On a side note, I have a small parcel of rough that I bought a while back as "Gahnite, but it is a deep blue color. I most-likely bought gahnospinel. Had I done some research before buying this (like reading the spinel article) :roll_eyes: …I would have been better informed. I still have to take measurements on the material to verify what I have, though. :slight_smile:

Cheers!

-Troy

1 Like

Thanks Troy. The thing is that it is on sale online. If I have it in my hands I would just order gemmological examination, but this is not the case

1 Like

Well…had I read your original post more closely, the situation would have been more obvious to me…sorry!
:slight_smile:

So there is a way to estimate the material weight based on the dimensions (if posted). You can always ask the seller for those.

Calculate the dimensional volume of the stone and compare it to the known density for that material.

This is a very rudimentary estimate.

I cheat a little by using either GemCAD or Gem Cut Studio to estimate a stone’s weight and material based on basic facet cuts and shapes using the stone’s dimensions.

If the numbers give me an approximation…I have better confidence on purchasing a particular stone.

It definitely is not “all seeing” but it can give you an idea about the stone in question.

I can do a quick estimate for you if you are not familiar with either software suite.

Cheers!

-Troy

3 Likes

I’m sorry to tell you that you guys are missing the obvious. Tourmaline is dichroic and doubly refractive (two refractive indices) and spinel is not dichroic and is singly refractive. A deep colored stone like that, if it is tourmaline, would show one color down the C axis and another color down the A-B axes. If it is dichroic, you can see that by holding it up to the light and turning it. If it’s dichroic, it isn’t spinel.
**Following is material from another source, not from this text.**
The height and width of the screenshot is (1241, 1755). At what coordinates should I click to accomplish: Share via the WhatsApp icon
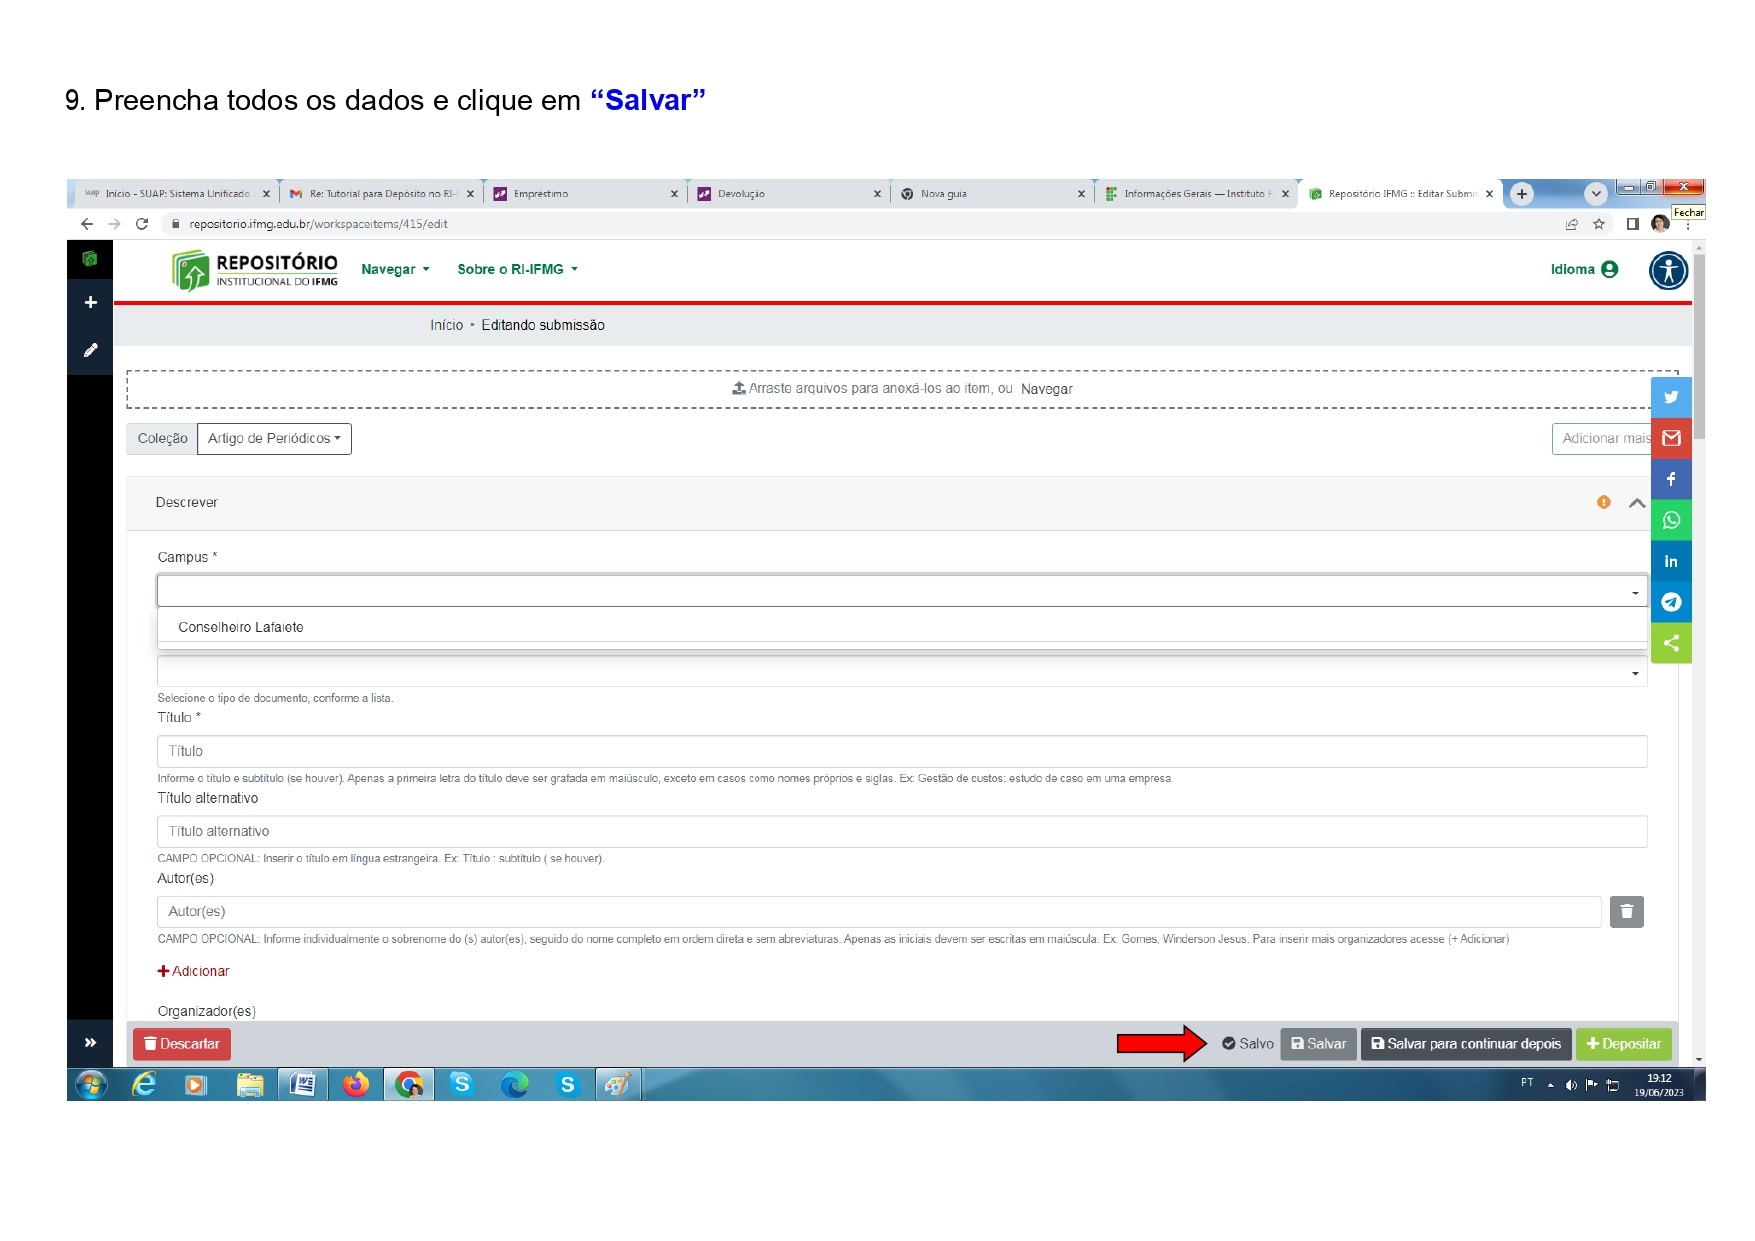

You could use a dichroscope, too, but that’s more for things like pale aqua, which you will have trouble seeing the two colors in, but the dichroscope will show them. The dichroscope will show the two very different colors, but I don’t think anyone will miss them in a deeply colored tourmaline. In fact, I have a very bright 6 year old grandson and I have a piece of tourmaline that isn’t worth cutting which I’m going to take to him…he loves rocks and crystals and is reading at a second grade level already, so he’ll learn a new word, “dichroic,” and then I have a piece of iolite which I’ll also give him, which show three colors, “trichroic.” It show blue, yellow and colorless, more or less, but definitely three distinct colors. The tourmaline is a light pink down the C axis and a very washed out faint pink on the A and B. Much more subtle than your example, but still easy for a bright 6 year old to see.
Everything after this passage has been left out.